_PROBLEM STATEMENT:_ Set down the line that has "Εκπαιδευτικές επισκέψεις 2025-2026" and each line beneath it, through the last line of the entries, exactly and with no others.

_Stored records:_
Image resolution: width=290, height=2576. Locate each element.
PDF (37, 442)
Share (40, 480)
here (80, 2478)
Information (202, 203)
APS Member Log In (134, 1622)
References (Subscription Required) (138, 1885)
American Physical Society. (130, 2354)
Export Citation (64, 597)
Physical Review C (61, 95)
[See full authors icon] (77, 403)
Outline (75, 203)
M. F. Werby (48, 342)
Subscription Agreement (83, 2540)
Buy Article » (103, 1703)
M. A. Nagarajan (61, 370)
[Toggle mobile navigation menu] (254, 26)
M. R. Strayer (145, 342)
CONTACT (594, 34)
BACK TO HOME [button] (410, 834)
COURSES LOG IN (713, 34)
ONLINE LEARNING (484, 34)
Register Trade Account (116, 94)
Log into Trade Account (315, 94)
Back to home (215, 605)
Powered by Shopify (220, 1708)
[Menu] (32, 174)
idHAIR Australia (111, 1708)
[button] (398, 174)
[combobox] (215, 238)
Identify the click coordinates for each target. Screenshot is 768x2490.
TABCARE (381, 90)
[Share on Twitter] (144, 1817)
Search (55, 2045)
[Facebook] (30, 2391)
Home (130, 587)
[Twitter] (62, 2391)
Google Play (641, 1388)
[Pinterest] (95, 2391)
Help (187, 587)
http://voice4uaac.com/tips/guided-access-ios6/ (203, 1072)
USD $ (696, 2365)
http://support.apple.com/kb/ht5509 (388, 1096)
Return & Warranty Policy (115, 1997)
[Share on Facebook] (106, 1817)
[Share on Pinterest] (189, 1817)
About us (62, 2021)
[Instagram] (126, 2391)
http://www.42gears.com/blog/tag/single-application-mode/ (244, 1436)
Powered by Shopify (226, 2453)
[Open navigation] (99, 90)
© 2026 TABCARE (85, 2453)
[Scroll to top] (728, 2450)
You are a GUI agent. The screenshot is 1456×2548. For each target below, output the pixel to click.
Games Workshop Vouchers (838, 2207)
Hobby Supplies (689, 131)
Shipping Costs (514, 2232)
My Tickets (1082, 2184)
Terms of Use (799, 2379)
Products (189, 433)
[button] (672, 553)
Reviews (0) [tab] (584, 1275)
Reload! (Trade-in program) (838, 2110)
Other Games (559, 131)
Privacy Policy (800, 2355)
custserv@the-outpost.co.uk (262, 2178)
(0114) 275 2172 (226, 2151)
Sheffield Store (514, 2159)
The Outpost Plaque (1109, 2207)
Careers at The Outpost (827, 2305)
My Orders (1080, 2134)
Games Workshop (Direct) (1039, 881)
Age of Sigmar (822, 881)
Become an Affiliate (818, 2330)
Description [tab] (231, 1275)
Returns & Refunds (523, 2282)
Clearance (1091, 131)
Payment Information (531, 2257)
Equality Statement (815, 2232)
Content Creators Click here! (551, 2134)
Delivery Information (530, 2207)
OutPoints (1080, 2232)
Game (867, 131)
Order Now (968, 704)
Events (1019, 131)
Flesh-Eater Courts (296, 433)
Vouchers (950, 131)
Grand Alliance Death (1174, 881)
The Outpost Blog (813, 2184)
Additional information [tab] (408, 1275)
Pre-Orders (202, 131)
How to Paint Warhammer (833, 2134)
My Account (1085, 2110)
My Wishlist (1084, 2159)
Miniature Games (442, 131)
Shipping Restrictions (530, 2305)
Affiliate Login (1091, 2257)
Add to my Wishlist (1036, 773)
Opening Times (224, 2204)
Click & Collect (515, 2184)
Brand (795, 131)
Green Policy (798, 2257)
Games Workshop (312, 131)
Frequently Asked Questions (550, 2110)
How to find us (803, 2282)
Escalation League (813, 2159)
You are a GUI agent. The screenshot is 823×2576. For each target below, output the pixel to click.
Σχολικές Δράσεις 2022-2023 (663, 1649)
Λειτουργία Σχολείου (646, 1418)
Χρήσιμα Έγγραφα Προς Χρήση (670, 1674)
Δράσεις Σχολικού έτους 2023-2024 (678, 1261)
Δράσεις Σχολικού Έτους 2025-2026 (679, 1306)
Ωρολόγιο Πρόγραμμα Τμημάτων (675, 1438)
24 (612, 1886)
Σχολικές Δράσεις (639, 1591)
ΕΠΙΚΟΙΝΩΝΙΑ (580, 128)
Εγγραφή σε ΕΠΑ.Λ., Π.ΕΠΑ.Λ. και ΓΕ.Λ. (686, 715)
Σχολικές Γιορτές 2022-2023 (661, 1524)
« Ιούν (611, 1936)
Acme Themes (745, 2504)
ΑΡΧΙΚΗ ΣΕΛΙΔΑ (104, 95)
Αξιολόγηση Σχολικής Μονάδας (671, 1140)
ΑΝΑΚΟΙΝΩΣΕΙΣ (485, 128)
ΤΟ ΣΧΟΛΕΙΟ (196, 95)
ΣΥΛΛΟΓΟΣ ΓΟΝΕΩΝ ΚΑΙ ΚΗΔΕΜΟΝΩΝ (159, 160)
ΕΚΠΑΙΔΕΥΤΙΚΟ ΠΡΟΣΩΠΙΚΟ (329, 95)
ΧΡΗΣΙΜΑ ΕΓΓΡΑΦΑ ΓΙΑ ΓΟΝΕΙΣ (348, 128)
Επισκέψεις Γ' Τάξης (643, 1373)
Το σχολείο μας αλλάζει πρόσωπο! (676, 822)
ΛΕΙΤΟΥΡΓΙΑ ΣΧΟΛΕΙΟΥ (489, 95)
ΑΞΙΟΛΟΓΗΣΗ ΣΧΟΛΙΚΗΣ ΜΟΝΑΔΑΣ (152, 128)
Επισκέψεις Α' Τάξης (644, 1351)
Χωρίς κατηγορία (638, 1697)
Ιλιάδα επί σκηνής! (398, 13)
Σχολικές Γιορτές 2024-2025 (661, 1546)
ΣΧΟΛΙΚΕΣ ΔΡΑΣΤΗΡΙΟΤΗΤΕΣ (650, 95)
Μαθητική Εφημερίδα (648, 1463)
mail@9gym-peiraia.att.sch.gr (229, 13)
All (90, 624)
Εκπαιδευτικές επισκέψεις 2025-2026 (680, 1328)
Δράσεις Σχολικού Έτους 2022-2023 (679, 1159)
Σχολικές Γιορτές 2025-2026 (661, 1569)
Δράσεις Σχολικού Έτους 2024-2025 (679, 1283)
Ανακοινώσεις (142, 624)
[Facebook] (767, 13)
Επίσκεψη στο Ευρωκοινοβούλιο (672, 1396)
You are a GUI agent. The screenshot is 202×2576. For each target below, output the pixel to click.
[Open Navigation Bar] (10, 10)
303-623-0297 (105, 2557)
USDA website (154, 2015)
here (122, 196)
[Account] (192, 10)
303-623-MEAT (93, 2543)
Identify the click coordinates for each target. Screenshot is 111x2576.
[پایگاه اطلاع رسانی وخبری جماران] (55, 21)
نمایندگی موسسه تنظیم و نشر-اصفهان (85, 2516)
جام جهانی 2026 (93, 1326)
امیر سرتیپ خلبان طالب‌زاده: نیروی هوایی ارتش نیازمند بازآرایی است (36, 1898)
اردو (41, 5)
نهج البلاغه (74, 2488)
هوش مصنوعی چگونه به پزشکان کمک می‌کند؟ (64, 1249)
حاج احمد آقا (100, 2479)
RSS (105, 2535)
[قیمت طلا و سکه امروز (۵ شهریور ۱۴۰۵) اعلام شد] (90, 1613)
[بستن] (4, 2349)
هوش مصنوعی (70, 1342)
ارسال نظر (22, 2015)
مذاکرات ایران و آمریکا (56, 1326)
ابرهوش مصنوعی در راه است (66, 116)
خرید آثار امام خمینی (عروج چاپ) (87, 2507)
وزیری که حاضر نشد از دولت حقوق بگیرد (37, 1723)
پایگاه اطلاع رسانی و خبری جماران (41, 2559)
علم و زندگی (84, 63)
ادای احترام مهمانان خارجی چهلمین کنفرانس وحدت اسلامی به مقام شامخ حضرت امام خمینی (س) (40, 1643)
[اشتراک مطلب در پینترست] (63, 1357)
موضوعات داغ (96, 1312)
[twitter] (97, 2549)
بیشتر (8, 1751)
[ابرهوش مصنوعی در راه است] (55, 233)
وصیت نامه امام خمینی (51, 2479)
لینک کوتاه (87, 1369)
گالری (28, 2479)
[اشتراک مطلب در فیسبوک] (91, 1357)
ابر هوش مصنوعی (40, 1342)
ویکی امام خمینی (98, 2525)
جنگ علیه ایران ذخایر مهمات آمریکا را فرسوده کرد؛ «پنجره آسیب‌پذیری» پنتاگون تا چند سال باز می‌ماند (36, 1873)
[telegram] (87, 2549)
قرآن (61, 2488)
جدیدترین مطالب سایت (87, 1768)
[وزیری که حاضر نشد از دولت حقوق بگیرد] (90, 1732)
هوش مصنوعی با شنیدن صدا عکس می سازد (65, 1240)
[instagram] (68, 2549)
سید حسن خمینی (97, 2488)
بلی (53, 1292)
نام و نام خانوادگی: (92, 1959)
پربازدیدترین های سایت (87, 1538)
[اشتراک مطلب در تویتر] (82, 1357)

_WRITTEN SOLUTION:_
Εκπαιδευτικές επισκέψεις 2025-2026 (680, 1328)
Δράσεις Σχολικού Έτους 2022-2023 (679, 1159)
Σχολικές Γιορτές 2025-2026 (661, 1569)
Δράσεις Σχολικού Έτους 2024-2025 (679, 1283)
Ανακοινώσεις (142, 624)
[Facebook] (767, 13)
Επίσκεψη στο Ευρωκοινοβούλιο (672, 1396)
You are a GUI agent. The screenshot is 202×2576. For each target below, output the pixel to click.
[Open Navigation Bar] (10, 10)
303-623-0297 (105, 2557)
USDA website (154, 2015)
here (122, 196)
[Account] (192, 10)
303-623-MEAT (93, 2543)
Identify the click coordinates for each target. Screenshot is 111x2576.
[پایگاه اطلاع رسانی وخبری جماران] (55, 21)
نمایندگی موسسه تنظیم و نشر-اصفهان (85, 2516)
جام جهانی 2026 (93, 1326)
امیر سرتیپ خلبان طالب‌زاده: نیروی هوایی ارتش نیازمند بازآرایی است (36, 1898)
اردو (41, 5)
نهج البلاغه (74, 2488)
هوش مصنوعی چگونه به پزشکان کمک می‌کند؟ (64, 1249)
حاج احمد آقا (100, 2479)
RSS (105, 2535)
[قیمت طلا و سکه امروز (۵ شهریور ۱۴۰۵) اعلام شد] (90, 1613)
[بستن] (4, 2349)
هوش مصنوعی (70, 1342)
ارسال نظر (22, 2015)
مذاکرات ایران و آمریکا (56, 1326)
ابرهوش مصنوعی در راه است (66, 116)
خرید آثار امام خمینی (عروج چاپ) (87, 2507)
وزیری که حاضر نشد از دولت حقوق بگیرد (37, 1723)
پایگاه اطلاع رسانی و خبری جماران (41, 2559)
علم و زندگی (84, 63)
ادای احترام مهمانان خارجی چهلمین کنفرانس وحدت اسلامی به مقام شامخ حضرت امام خمینی (س) (40, 1643)
[اشتراک مطلب در پینترست] (63, 1357)
موضوعات داغ (96, 1312)
[twitter] (97, 2549)
بیشتر (8, 1751)
[ابرهوش مصنوعی در راه است] (55, 233)
وصیت نامه امام خمینی (51, 2479)
لینک کوتاه (87, 1369)
گالری (28, 2479)
[اشتراک مطلب در فیسبوک] (91, 1357)
ابر هوش مصنوعی (40, 1342)
ویکی امام خمینی (98, 2525)
جنگ علیه ایران ذخایر مهمات آمریکا را فرسوده کرد؛ «پنجره آسیب‌پذیری» پنتاگون تا چند سال باز می‌ماند (36, 1873)
[telegram] (87, 2549)
قرآن (61, 2488)
جدیدترین مطالب سایت (87, 1768)
[وزیری که حاضر نشد از دولت حقوق بگیرد] (90, 1732)
هوش مصنوعی با شنیدن صدا عکس می سازد (65, 1240)
[instagram] (68, 2549)
سید حسن خمینی (97, 2488)
بلی (53, 1292)
نام و نام خانوادگی: (92, 1959)
پربازدیدترین های سایت (87, 1538)
[اشتراک مطلب در تویتر] (82, 1357)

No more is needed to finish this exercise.